■ **Data shown**
▬▬▬
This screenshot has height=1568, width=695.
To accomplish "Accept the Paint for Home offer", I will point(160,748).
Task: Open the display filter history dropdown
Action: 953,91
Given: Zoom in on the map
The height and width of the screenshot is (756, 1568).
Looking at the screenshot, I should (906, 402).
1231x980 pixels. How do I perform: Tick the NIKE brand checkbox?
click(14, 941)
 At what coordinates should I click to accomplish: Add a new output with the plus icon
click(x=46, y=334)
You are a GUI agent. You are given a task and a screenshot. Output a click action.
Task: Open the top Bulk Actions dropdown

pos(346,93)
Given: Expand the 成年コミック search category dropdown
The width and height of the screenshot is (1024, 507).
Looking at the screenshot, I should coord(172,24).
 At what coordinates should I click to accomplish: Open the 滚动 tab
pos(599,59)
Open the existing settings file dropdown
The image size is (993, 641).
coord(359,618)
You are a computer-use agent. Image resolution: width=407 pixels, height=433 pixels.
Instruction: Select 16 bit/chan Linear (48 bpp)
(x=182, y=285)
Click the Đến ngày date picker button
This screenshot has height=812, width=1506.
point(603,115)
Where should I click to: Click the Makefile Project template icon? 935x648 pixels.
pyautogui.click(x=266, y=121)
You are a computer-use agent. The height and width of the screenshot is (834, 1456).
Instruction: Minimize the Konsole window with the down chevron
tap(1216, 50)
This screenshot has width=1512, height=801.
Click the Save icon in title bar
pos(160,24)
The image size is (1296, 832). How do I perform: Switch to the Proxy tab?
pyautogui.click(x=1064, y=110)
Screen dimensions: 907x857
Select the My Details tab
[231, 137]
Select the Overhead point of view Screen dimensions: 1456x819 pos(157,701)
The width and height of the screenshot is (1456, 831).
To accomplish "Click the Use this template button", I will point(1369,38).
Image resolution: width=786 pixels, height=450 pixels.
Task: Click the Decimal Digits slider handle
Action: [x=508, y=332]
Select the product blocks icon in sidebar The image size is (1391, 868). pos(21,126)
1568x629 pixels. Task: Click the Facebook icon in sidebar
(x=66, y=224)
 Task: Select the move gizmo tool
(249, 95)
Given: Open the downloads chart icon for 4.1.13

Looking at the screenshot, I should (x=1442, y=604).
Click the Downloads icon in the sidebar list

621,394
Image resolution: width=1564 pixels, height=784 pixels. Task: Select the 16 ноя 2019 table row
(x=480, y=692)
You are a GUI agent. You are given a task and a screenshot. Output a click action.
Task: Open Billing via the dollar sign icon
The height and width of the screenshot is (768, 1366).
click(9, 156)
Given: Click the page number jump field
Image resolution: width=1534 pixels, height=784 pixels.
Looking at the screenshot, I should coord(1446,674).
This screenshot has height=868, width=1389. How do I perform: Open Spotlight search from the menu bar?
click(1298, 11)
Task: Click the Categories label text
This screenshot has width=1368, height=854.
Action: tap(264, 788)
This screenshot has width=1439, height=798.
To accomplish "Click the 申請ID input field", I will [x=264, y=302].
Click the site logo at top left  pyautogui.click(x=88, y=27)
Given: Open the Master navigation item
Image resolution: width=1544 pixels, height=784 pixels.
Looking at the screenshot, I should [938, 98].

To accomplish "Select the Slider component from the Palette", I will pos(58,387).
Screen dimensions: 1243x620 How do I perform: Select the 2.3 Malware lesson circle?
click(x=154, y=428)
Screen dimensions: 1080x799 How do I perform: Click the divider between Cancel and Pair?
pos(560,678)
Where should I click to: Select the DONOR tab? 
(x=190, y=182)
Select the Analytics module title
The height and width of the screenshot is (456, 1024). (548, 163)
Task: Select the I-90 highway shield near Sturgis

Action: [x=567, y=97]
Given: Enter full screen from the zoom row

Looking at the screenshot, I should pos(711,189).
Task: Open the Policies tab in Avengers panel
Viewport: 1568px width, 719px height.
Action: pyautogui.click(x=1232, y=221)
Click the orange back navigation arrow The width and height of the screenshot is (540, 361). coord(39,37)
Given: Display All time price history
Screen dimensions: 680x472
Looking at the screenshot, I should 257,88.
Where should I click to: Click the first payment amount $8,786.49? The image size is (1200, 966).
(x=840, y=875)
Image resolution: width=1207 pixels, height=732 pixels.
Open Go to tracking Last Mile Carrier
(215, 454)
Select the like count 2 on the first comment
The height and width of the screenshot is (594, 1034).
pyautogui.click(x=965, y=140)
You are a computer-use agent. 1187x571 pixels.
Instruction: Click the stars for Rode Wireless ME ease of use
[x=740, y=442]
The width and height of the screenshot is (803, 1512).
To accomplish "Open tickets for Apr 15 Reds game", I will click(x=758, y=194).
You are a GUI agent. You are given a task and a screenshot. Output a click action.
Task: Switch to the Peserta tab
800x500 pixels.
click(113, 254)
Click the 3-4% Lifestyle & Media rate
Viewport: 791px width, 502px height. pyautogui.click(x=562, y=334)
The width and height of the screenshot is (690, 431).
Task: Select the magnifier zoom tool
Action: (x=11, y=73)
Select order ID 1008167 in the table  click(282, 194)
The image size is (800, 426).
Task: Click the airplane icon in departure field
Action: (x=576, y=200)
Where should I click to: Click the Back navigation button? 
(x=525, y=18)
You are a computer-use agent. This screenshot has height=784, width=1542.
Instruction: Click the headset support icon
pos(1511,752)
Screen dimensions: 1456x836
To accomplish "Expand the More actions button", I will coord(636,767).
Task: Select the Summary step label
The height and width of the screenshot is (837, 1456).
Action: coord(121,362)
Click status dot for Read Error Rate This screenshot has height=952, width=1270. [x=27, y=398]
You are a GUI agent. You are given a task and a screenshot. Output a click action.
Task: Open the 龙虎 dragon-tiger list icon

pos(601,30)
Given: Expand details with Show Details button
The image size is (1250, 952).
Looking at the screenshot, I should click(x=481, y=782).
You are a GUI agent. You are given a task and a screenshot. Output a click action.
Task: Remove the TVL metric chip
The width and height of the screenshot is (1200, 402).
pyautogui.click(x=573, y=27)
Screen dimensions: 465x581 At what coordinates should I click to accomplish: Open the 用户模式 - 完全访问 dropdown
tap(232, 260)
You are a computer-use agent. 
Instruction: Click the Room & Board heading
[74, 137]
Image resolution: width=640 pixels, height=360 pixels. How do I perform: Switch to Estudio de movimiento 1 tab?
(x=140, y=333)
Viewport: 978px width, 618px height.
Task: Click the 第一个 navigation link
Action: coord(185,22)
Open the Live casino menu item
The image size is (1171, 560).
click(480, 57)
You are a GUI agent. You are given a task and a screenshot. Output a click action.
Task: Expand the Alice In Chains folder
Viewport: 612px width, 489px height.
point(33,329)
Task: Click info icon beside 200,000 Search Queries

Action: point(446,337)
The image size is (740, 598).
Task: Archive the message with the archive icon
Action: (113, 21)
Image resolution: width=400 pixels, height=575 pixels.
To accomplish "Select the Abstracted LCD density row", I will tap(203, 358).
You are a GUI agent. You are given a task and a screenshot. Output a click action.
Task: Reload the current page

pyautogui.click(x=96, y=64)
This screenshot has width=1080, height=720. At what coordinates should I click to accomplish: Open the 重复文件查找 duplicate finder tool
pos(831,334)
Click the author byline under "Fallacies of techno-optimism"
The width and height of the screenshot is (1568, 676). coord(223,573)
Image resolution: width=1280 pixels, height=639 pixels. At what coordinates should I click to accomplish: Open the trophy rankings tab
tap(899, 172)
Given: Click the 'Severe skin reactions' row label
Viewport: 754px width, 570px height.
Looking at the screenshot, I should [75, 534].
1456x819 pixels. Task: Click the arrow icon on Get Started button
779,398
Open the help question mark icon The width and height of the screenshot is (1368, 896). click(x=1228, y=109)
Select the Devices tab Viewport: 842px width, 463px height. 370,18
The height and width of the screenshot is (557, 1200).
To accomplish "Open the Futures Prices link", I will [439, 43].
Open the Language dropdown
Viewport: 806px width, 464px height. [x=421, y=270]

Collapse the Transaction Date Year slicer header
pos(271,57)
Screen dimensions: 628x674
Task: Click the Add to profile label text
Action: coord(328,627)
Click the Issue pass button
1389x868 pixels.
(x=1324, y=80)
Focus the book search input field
▬▬▬
Extract the lines from the start of the items through the line containing "Action: 953,91", and copy them without any change.

This screenshot has height=1568, width=695.
To accomplish "Accept the Paint for Home offer", I will point(160,748).
Task: Open the display filter history dropdown
Action: 953,91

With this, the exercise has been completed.